Let us assume that the BP field has a 50-plus-year lifespan, as is typical for most “giant” fields. Over its lifetime the BP well might produce 600 million to 900 million barrels of oil. Typically, it takes about three years from discovery for a well to begin commercial production; field production rapidly increases to a peak or plateau, where maximum rates of oil are produced on average for 13 years until the field begins its steady decline at a rate of 5 percent to 6 percent annually.
By comparison, over that same 50-year span, ten tranches of five car model years will supply cars and light-duty vehicles to our roads. Thus, assuming the new CAFE standards remain in place and are improved over time to reflect technological advances, the CAFE savings will be repeated ten times during the field’s life, for a savings of 18.5 billion barrels of oil—20 to 31 times more oil saved than the field would produce—at a savings of about $1.89 trillion. In addition, 9.6 billion tons of carbon dioxide emissions would be avoided.

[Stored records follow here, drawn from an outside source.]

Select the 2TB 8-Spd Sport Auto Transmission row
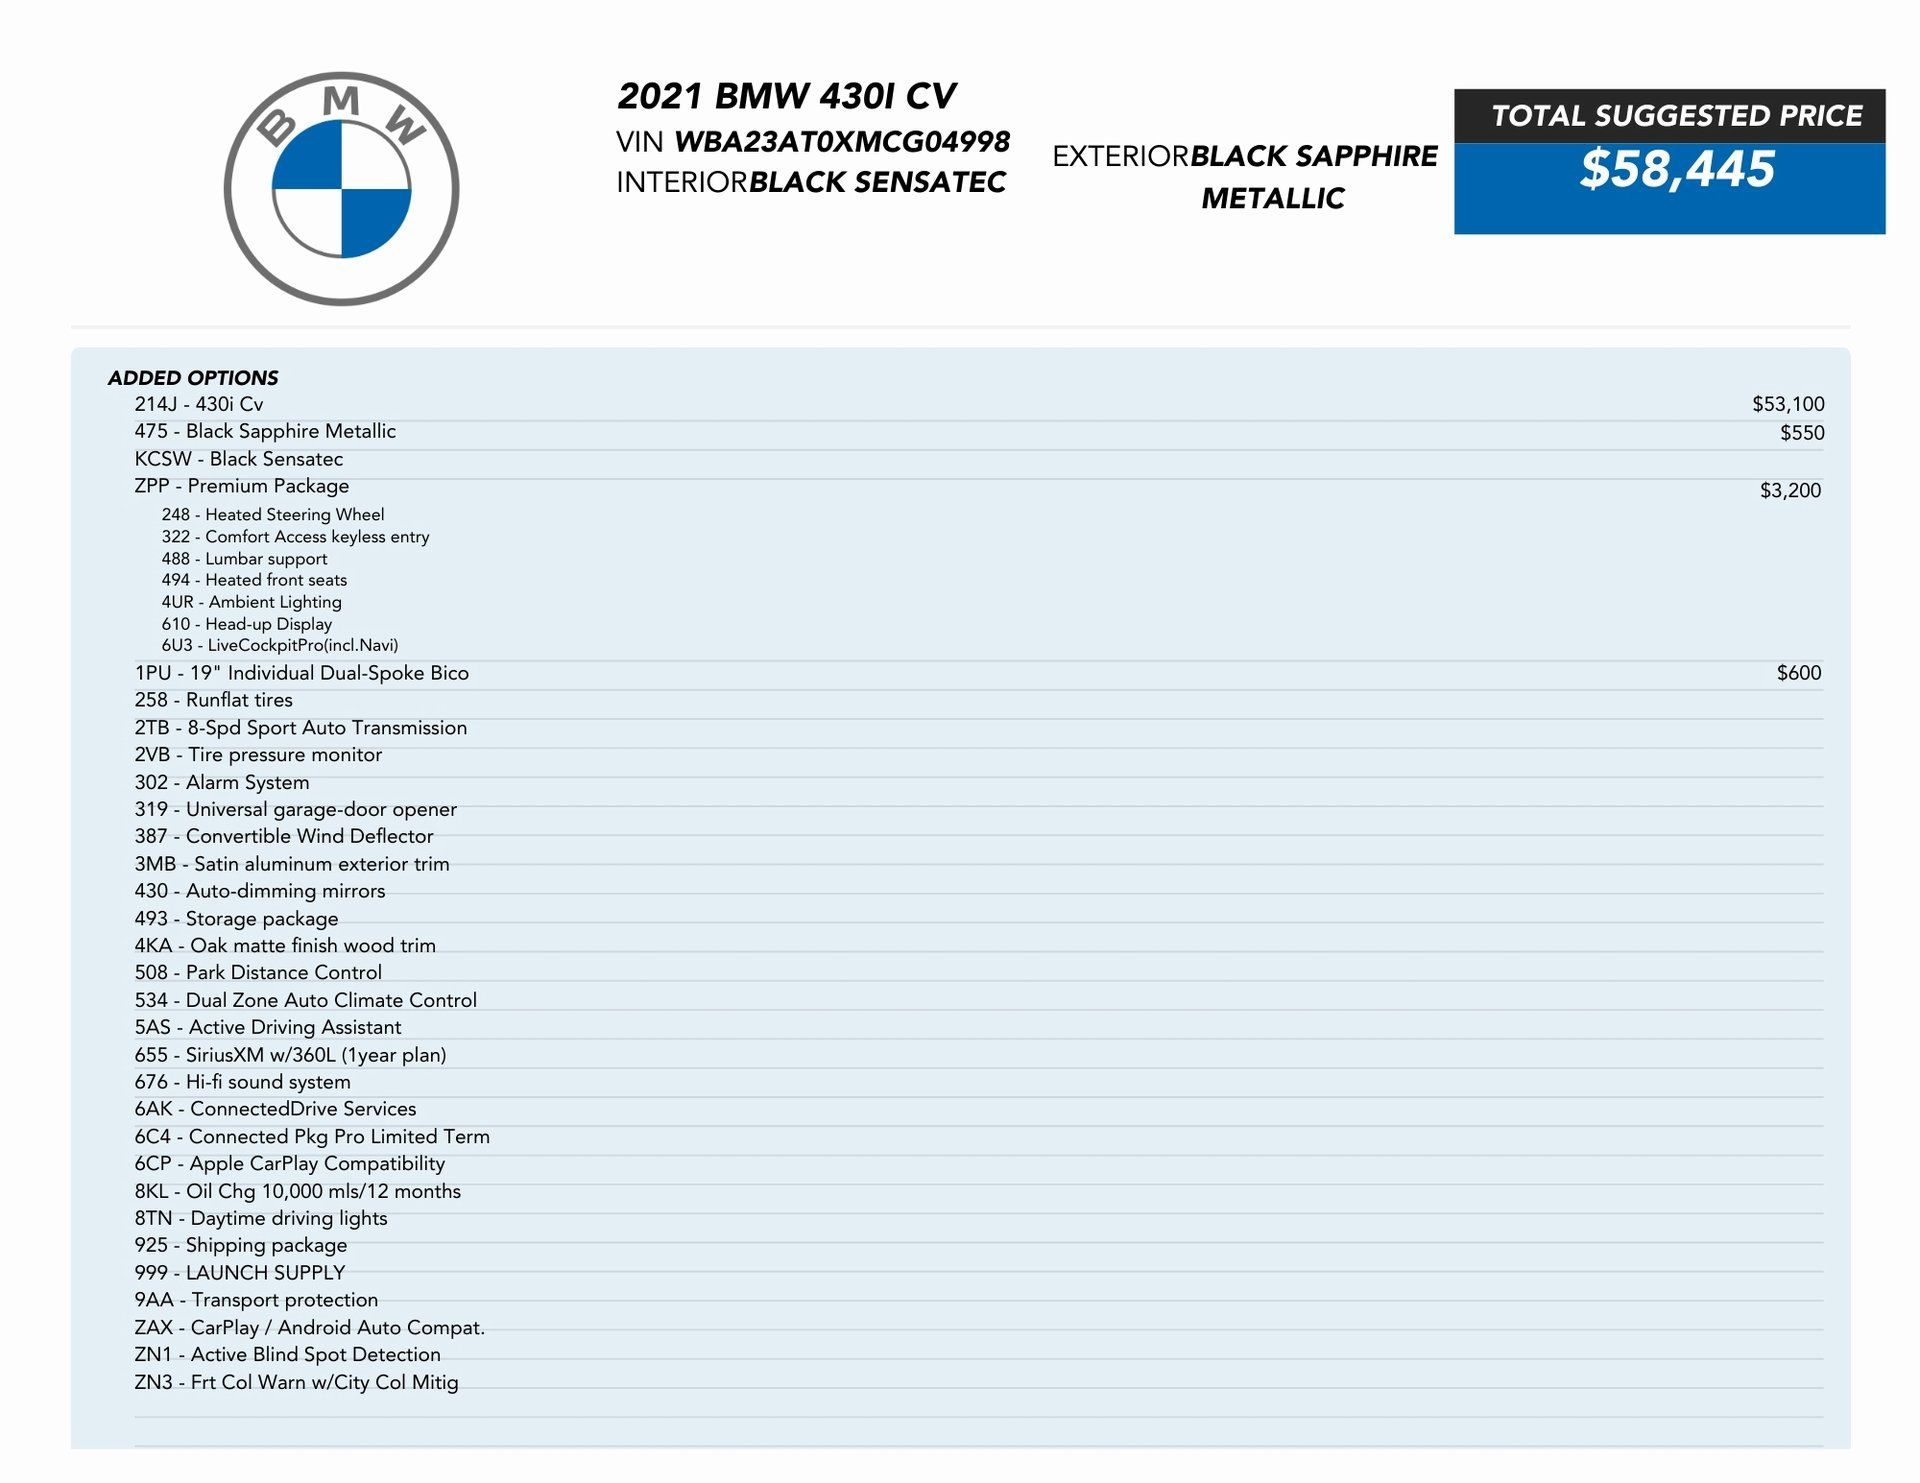coord(300,728)
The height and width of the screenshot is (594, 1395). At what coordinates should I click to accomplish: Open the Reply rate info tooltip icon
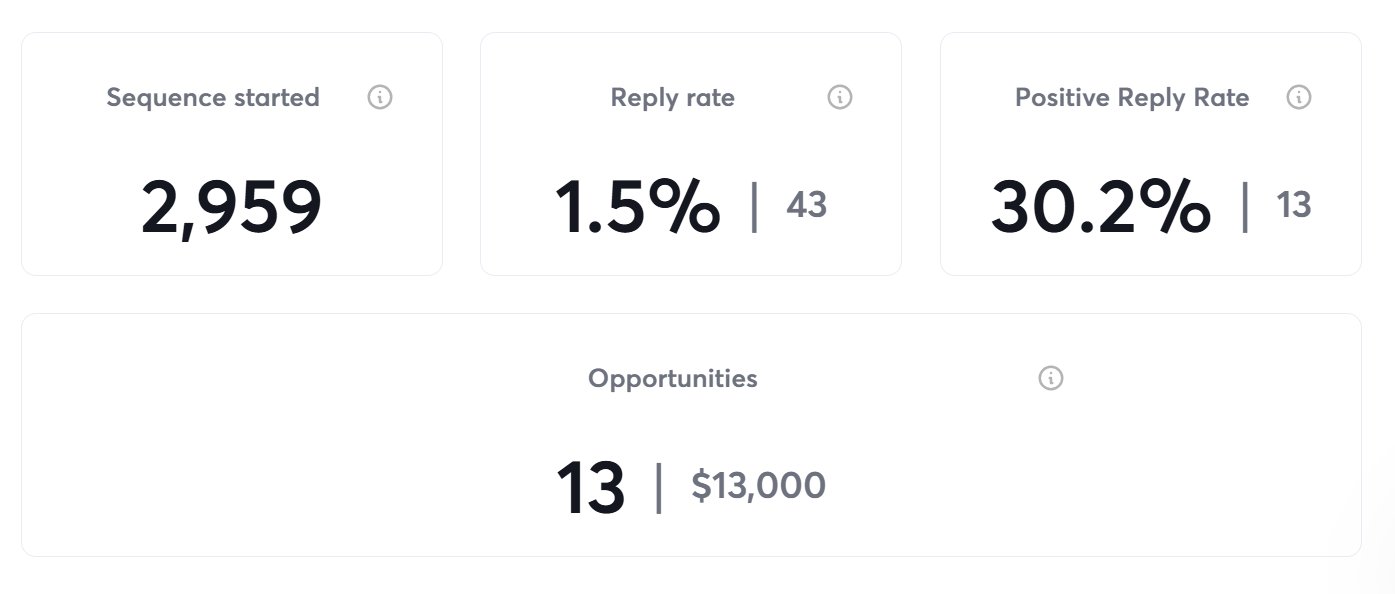point(840,97)
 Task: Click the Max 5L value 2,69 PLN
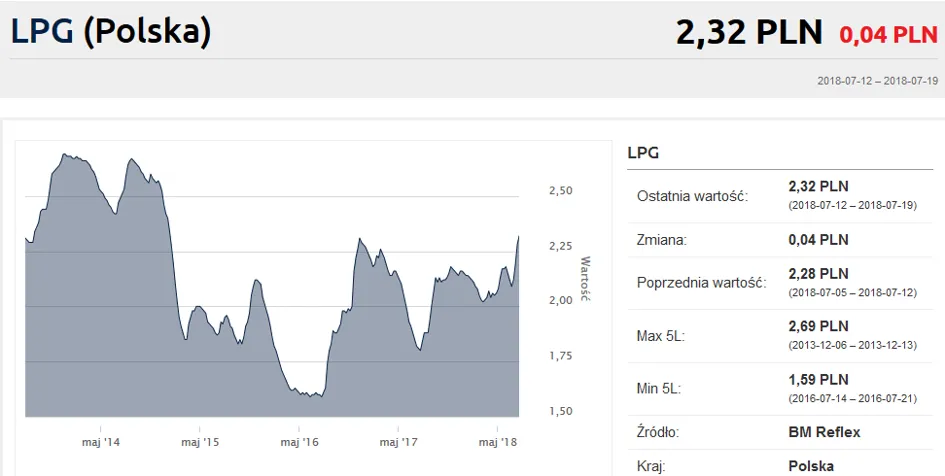pos(818,326)
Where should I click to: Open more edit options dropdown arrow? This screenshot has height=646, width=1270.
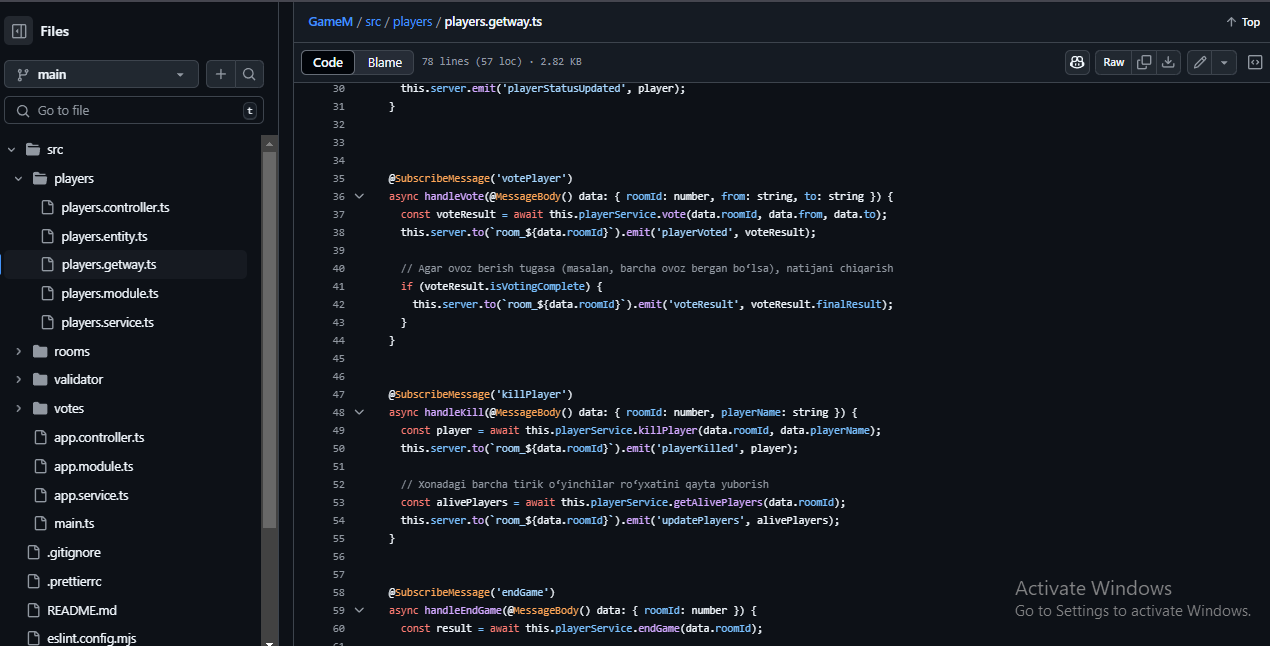point(1224,62)
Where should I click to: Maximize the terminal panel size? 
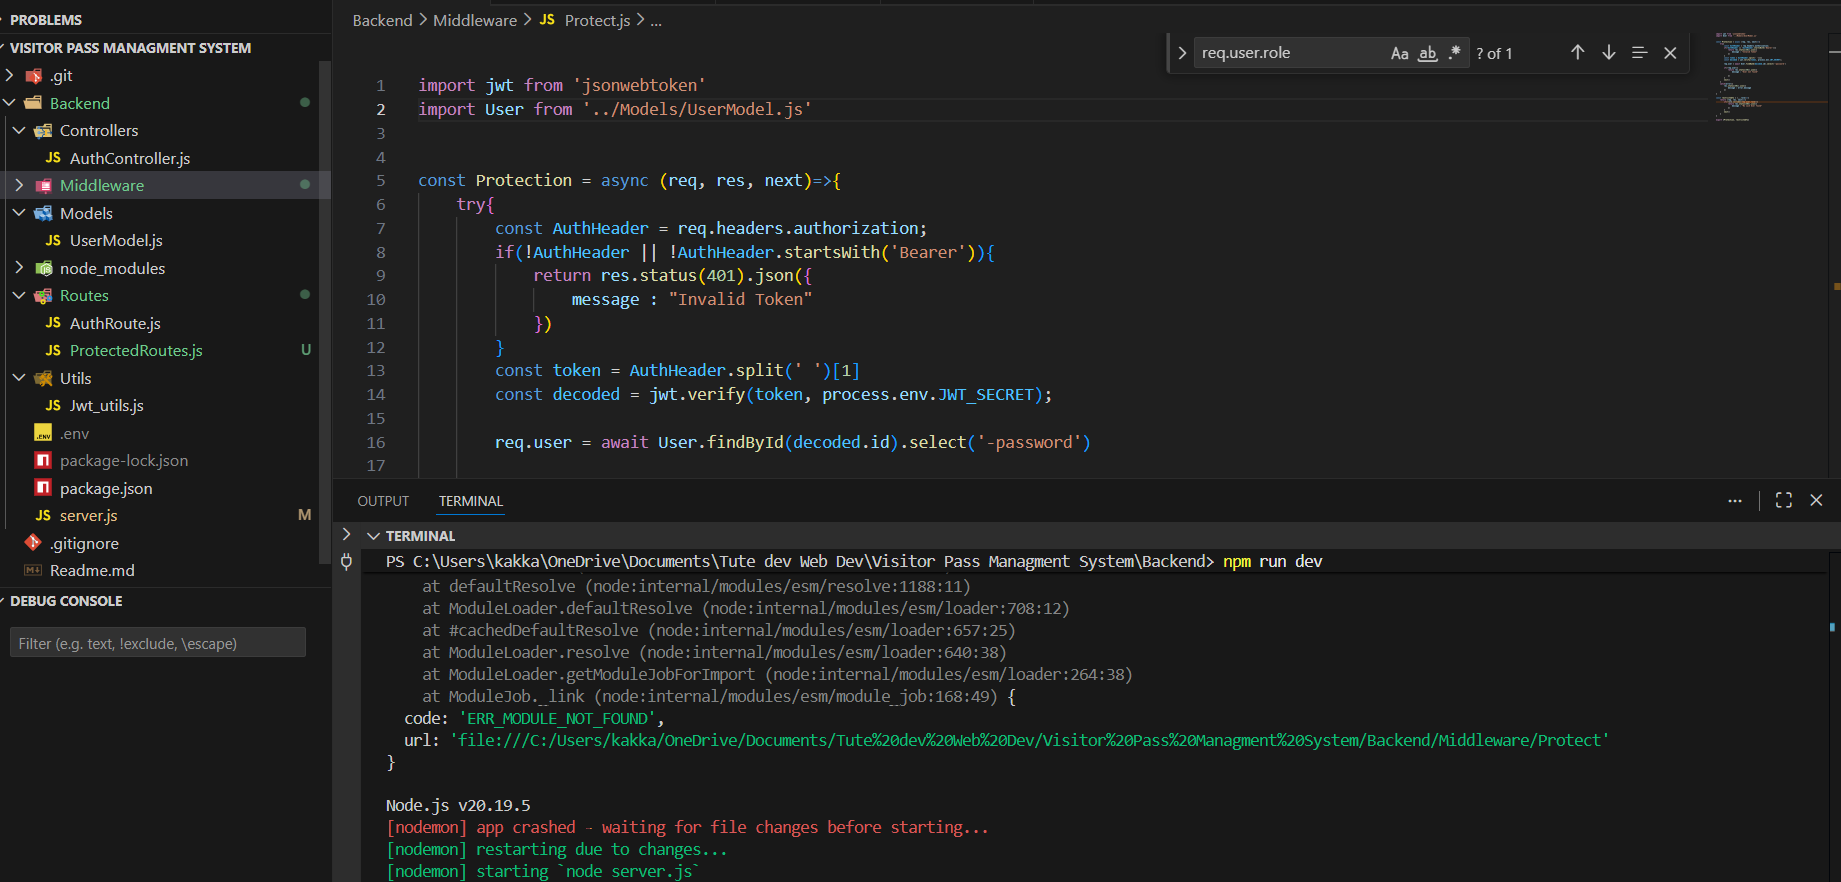pos(1783,501)
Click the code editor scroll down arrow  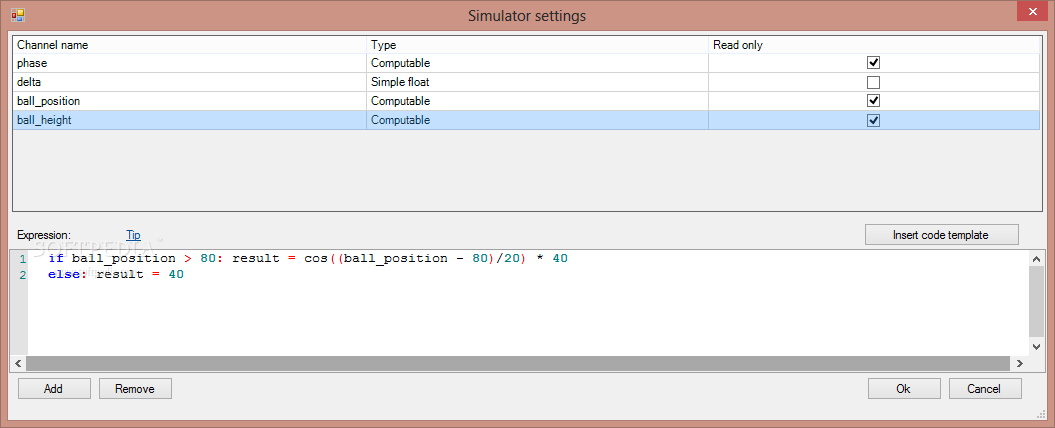point(1036,346)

And the oil will still be underground, available for use by future generations.
So, why has this less-expensive and dramatically better alternative not been chosen when drilling in the Gulf was evaluated by the government? Why is the Department of the Interior moratorium on drilling focusing only on how to drill safely in deep water? Obviously, the decision as to whether we reduce demand is a major federal action that will significantly affect the quality of the human environment and so requires an environmental impact statement (EIS) that addresses this choice. Moreover, Council on Environmental Quality regulations promulgated in the 1970s (40 C.F.R. § 1502.16(e)) direct that the evaluation of “adverse environmental consequences . . . the relationship between short-term uses of man’s environment and the maintenance and enhancement of long-term productivity, and any irreversible or irretrievable commitments of resources which would be involved in the proposal . . . shall include discussions of . . . energy requirements and conservation potential of various alternatives mitigation measures.”
However, in 1978, the Supreme Court refused to require the Nuclear Regulatory Commission to consider whether energy conservation might obviate the need for a nuclear power plant. It held that 40 C.F.R. § 1502.16(e) did not apply to EISs prepared prior to adoption of the regulation. It also ruled that consideration of energy conservation as an alternative in future matters would be governed by a “rule of reason.”
Ten years later, the Secretary of the Interior’s Outer Continental Lease program was challenged on the grounds that the Secretary had failed to consider CAFE standards as an alternative to offshore oil drilling, even though using energy conversation would achieve the same transportation fuels needs but would save 15.8 billion barrels of oil, thereby eliminating or dramatically reducing the need for the offshore drilling. The challenged EIS contained an appendix with a broad, general discussion of energy conservation. Without mentioning 40 C.F.R. § 1502.16(e), the court deemed this general discussion to be sufficient for NEPA “informational” purposes.
And so, without a change of law, deepwater drilling will continue without serious consideration of least-cost alternatives. NEPA must be amended to require us to question business-as-usual assumptions, to consider new approaches to old problems, and to require that external environmental costs be monetized and included in all decision-making analyses.